There are strong opinions about the wisdom of not allowing elected officials to control their governments' tax policy. Some think it is onerous and inefficient, while others think it is democracy at its best. Sidestepping whether such a policy is wise or unwise, the reality for cities in Washington and in most other states is that when it comes to increasing property tax rates beyond a state-imposed limit, voters are the deciders, and therefore public officials need to be deliberate about including them.

But how? Each local government is unique, but all would do well to learn from the experience of Roseville, Calif., which undertook a process to educate the community about the budget and learn how it prioritizes city services. EngageRoseville was a cross-departmental initiative that focused on research, education and, as its title suggests, engagement with taxpayers. The research found, unsurprisingly, that the community was not enthusiastic about paying more in taxes. However, it also found that residents were "keenly interested in preventing any erosion of services they value."

Education and engagement strategies included formation of an advisory committee composed of non-governmental leaders, a large-scale "community conversation" with any resident who wanted to participate, and a simulation that started with the budget in deficit, requiring users to indicate what they would cut -- and to see the consequences. The feedback indicated to city staff and the city council that residents wanted to preserve and not cut services, requiring additional revenue, so last year the city council gave voters the option to raise sales taxes by a half-cent. The measure passed with 62 percent of the vote in a conservative city that had never before put a sales tax measure on the ballot. (By way of disclosure, the simulation software Roseville used was built by my company.)

EngageRoseville won the 2019 Government Finance Officers Association Award for Excellence for the best practice of public engagement in the budget process, five awards from the California Association of Public Information Officers, and more. (The leaders of the initiative give a behind-the-scenes presentation on their work in this recorded webinar.)

Most of the state laws limiting tax rates, and therefore requiring voter approval for increases beyond those limits, have come at times of voter anger or stress, such as during the voter revolts in the late 1970s and the recession of the early 1990s. Currently the national economy is thriving, but the shadow of those earlier times looms over Medina and hundreds of other local governments that must now find a way to communicate a complex, sometimes counter-intuitive reality to residents to gain their assent.

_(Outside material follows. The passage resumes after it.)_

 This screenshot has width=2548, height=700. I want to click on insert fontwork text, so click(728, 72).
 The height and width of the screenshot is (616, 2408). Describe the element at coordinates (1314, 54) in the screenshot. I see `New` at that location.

EngageRoseville offers a governing blueprint others could adapt, but even when carried out by highly skilled staff the effort took 18 months. As we all know, it can take years to build trust, and it can be lost in a flash. Recently I contacted the finance director in Medina to see if that city might be interested in some of the tools used by Roseville. Her response? "Where were you ten years ago?"

We are living in a time of political division not seen in decades. And while the economy is strong, the current expansion has gone on longer than any sane economist would have predicted. What lies ahead? No one knows, but one certainty is that pre-emptively building an effective relationship with residents on financial issues would not hurt.